### PROVIDED RECORDS

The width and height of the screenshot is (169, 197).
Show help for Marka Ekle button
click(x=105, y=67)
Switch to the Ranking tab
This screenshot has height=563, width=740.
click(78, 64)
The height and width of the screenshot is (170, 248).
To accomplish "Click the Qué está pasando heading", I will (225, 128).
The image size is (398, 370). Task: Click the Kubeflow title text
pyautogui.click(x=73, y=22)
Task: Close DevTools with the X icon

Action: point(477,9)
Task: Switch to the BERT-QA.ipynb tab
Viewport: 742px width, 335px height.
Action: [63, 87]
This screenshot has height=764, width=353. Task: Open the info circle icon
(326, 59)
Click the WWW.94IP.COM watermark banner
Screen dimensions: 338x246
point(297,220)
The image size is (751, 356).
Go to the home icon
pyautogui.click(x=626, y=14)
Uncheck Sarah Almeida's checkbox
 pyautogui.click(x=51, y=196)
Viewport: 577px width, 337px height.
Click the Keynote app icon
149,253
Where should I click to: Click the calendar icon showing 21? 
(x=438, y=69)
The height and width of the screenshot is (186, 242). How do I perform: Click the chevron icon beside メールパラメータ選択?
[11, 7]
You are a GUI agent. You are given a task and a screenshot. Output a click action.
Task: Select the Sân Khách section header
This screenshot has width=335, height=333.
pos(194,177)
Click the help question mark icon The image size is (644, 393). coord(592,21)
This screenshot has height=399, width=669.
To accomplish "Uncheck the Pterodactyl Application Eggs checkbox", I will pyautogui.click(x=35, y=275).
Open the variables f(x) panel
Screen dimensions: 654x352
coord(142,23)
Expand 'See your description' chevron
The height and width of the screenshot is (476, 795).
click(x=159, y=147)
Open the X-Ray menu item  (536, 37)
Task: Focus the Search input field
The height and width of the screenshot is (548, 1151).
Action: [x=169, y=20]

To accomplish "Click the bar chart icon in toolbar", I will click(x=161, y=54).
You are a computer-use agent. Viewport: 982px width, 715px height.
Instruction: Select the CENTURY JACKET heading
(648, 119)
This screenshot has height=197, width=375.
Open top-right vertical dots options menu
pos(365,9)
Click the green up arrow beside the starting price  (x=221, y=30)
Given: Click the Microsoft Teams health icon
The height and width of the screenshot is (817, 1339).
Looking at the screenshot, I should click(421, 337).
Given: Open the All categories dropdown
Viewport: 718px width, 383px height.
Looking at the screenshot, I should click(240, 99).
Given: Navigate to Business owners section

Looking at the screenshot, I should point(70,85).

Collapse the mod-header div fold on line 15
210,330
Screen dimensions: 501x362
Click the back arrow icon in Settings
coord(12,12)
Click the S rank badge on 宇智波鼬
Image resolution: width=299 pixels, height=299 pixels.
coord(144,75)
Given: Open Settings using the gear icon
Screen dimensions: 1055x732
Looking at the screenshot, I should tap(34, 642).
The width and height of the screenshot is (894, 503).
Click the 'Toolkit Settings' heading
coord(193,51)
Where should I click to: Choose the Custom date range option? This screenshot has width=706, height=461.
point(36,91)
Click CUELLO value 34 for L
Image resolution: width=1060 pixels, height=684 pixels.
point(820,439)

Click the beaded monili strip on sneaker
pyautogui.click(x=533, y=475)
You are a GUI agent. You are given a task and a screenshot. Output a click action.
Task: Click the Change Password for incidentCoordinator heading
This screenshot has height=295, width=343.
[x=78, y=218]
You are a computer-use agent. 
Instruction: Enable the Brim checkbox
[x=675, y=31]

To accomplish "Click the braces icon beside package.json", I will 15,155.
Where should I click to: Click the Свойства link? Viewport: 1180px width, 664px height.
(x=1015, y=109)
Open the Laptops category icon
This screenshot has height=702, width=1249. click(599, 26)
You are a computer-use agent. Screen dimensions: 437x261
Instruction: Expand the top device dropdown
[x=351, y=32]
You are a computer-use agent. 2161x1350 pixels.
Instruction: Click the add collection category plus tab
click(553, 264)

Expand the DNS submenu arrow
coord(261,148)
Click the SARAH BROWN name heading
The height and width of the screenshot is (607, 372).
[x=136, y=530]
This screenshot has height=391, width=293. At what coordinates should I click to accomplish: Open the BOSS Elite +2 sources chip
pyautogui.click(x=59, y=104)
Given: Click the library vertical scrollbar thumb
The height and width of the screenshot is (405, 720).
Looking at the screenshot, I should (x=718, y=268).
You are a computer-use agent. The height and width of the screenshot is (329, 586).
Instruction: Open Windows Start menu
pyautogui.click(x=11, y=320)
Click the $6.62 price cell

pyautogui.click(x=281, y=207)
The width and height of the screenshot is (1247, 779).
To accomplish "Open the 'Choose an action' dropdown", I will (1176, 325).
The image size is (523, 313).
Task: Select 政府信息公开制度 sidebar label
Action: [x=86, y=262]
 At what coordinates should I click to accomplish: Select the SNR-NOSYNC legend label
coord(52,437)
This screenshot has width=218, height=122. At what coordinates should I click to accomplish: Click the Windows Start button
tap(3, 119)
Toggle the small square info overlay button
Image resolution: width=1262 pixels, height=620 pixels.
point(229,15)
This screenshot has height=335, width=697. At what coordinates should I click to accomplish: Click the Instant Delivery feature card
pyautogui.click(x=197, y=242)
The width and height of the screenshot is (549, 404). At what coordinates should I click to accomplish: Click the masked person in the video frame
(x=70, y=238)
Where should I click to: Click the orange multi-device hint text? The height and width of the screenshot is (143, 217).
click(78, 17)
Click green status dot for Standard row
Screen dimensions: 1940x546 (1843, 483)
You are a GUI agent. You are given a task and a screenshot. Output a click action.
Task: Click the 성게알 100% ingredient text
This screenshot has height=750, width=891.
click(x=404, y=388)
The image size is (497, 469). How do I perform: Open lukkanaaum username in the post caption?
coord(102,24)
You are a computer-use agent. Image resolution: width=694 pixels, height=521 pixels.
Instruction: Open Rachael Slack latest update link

######

## WRITTEN PROBLEM
Return each line from the rows above that contains the string "resolution", treating uppercase and lowercase as different.

## ANSWER TO THIS TASK
Image resolution: width=299 pixels, height=299 pixels.
Image resolution: width=1060 pixels, height=684 pixels.
Image resolution: width=1262 pixels, height=620 pixels.
You are a computer-use agent. Image resolution: width=694 pixels, height=521 pixels.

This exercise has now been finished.